In his first term, Trump was prevented from deploying
active duty forces to put down the 2020 Black Lives Matter protests by his
Defense Secretary Mark Esper and then-Chairman of the Joint Chiefs, Gen. Mark
Milley. (Esper has recalled Trump musing to him and Milley, “Can’t you just
shoot them, just shoot them in the legs?”) But now, all the grown-ups are gone
and we have the excitable, chisel-chinned Defense Secretary Pete Hegseth and
Homeland Security babe Kristi Noem competing for daddy’s approval by egging him
on.
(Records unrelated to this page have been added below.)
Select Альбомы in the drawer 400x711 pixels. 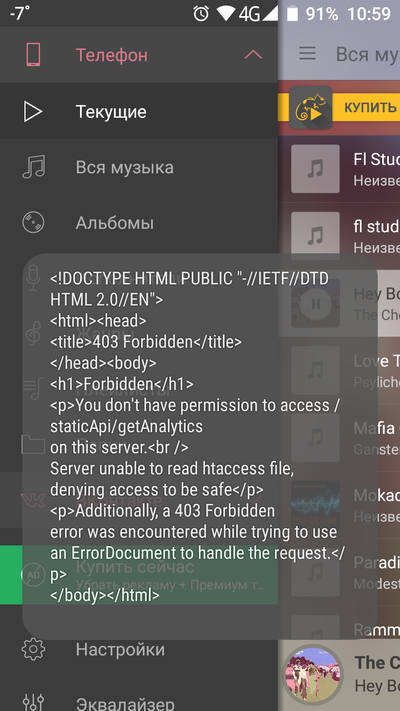(139, 223)
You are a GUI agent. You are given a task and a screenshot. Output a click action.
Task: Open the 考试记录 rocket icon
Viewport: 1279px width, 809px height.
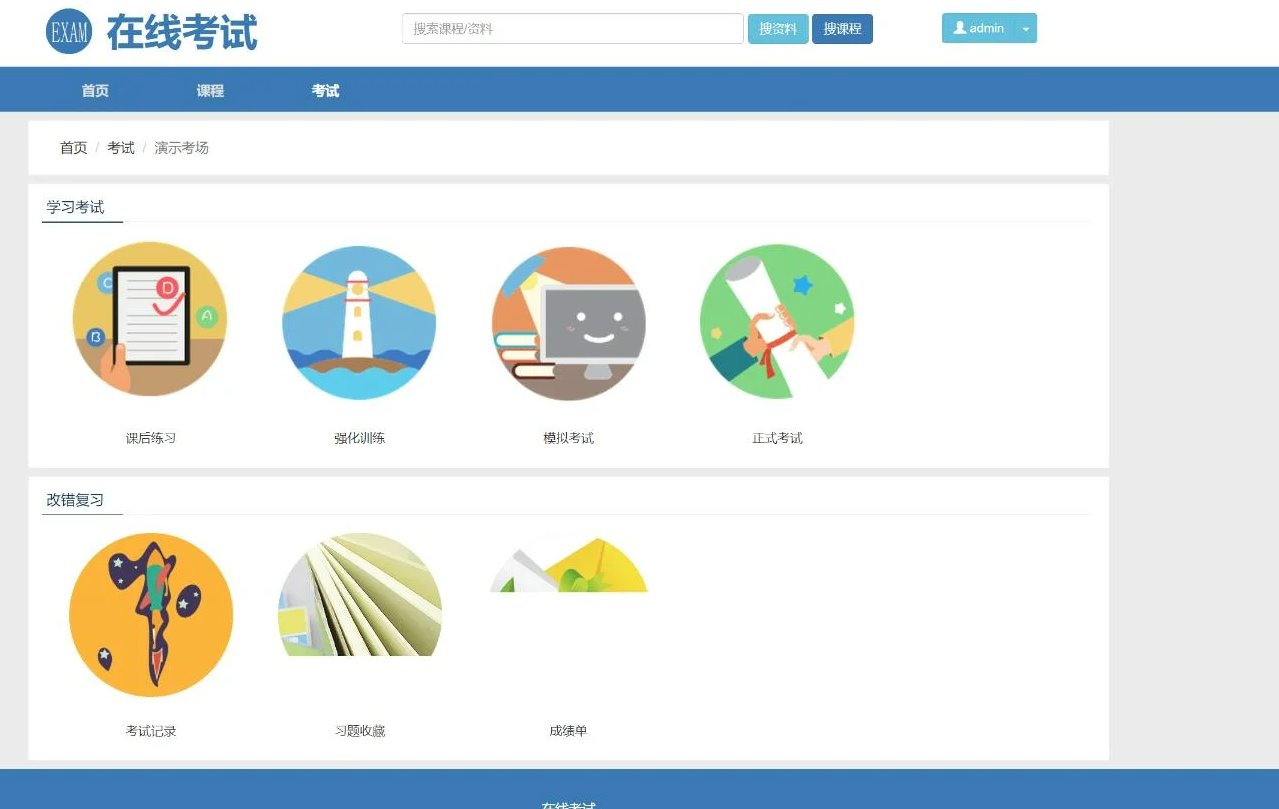(x=151, y=614)
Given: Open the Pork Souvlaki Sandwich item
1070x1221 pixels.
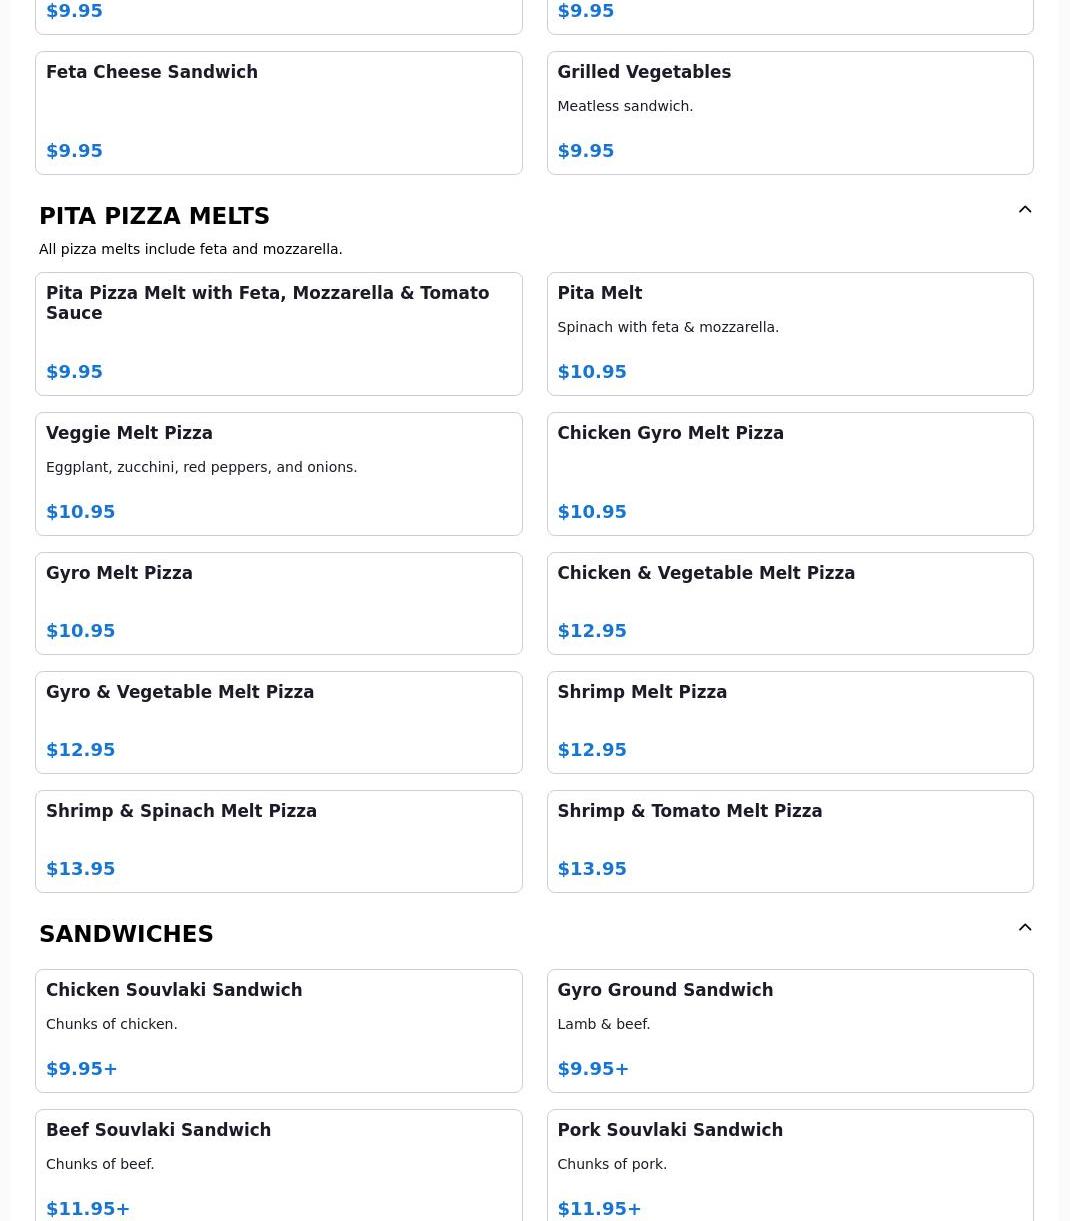Looking at the screenshot, I should click(790, 1166).
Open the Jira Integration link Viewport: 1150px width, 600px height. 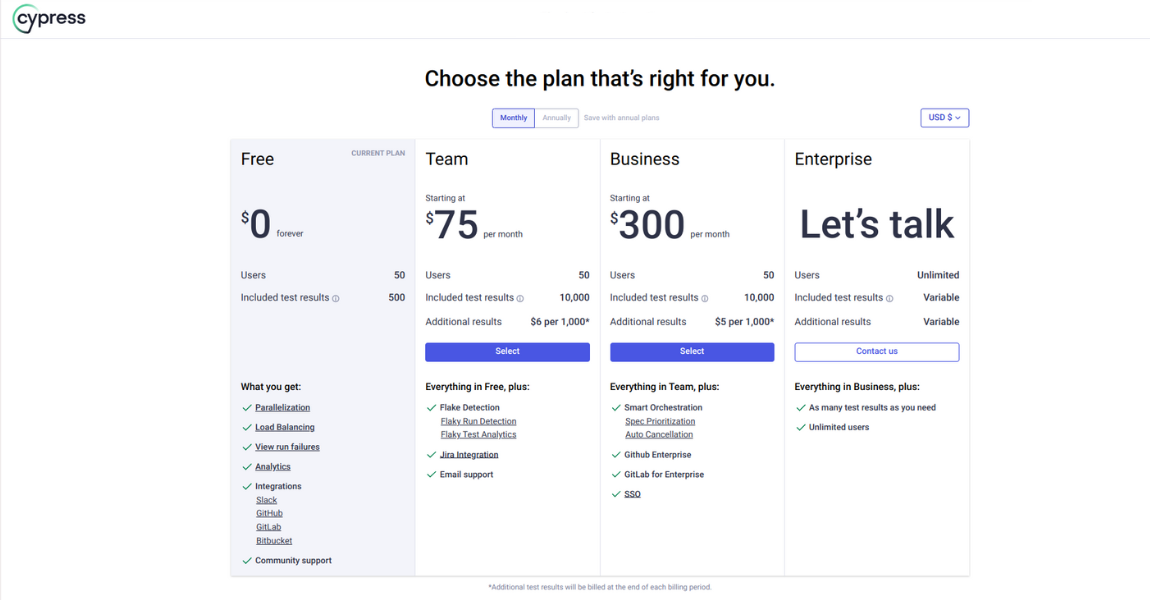pyautogui.click(x=469, y=455)
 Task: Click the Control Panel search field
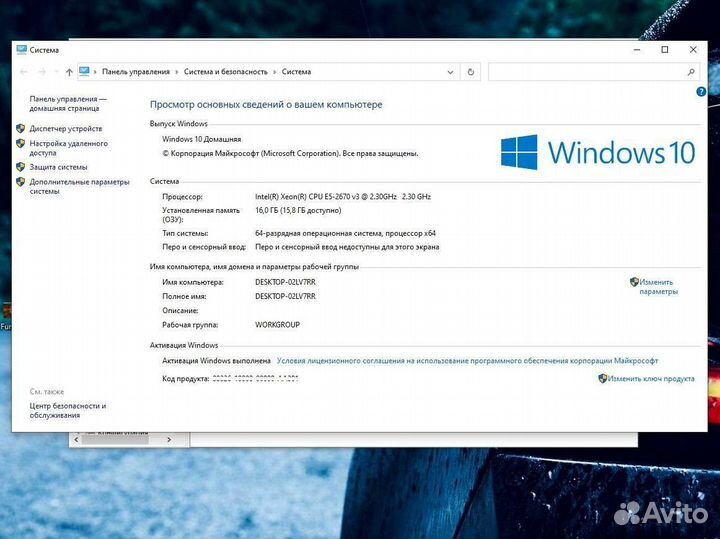(585, 72)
It’s a strategic nightmare for Democrats, but by the time they have argued
amongst themselves and figured out a way to present their own argument, the
Trump show will be on to its next hit episode.
Watery Doomsday
If you are in masochistic search of more moneyed arrogance in full cry, I
recommend Titan: The OceanGate Disaster, the new documentary airing on Netflix tomorrow, about the doomed 2023
submersible mission to take four affluent thrill-seekers paying $250K apiece to
dive to the wreck of the Titanic, and which met the same tragic fate. OceanGate
CEO Stockton Rush is the personification of ignorant conviction. A scion of one
of San Francisco’s most prominent families, with a Standard Oil fortune in his
pedigree, he is surrounded by competent, qualified, and increasingly alarmed
professional engineers, who warn him that the Titan’s engineering flaws could
make it a floating coffin. (The amplified recordings of cracking and creaking
sounds in the straining carbon fiber and titanium during test dives are
something to haunt your dreams.) Stockton’s response is to blow them off on the
grounds that industry regulations stifle innovation. It is clear Rush fancies
himself a mini Elon Musk, for whom rule-breaking for the hell of it is the sine
qua non of being in the big boy club. (In the doc, OceanGate bookkeeper Bonnie
Carl says Rush “referred to guys [like Musk] as big swinging dicks, and he
loved that term.”)
One of the heroes of the film is the salt-of-the-earth
Scottish former director of marine operations David Lochridge, who bombarded
Rush with memos about the submersible’s deadly engineering flaws and got fired
for his pains. When Lochridge took his case to OSHA (the Occupational Safety
and Health Administration), OceanGate tried to drive him into financial ruin by
suing him, and, agonizingly, the OSHA investigator, who had a pileup of other
pressing cases, dropped the ball.
I came to loathe Stockton Rush with a passion and would
be only too happy he imploded if he hadn't taken four trusting passengers with
him. Genetically blessed with a Marvel hero jawline and crown of heartthrob
silver hair, Rush’s unfounded belief in his own expertise resonates horribly
with the utterances of another entitled fool RFK Jr., who just fired all
seventeen experts from the CDC’s Advisory Committee on Immunization.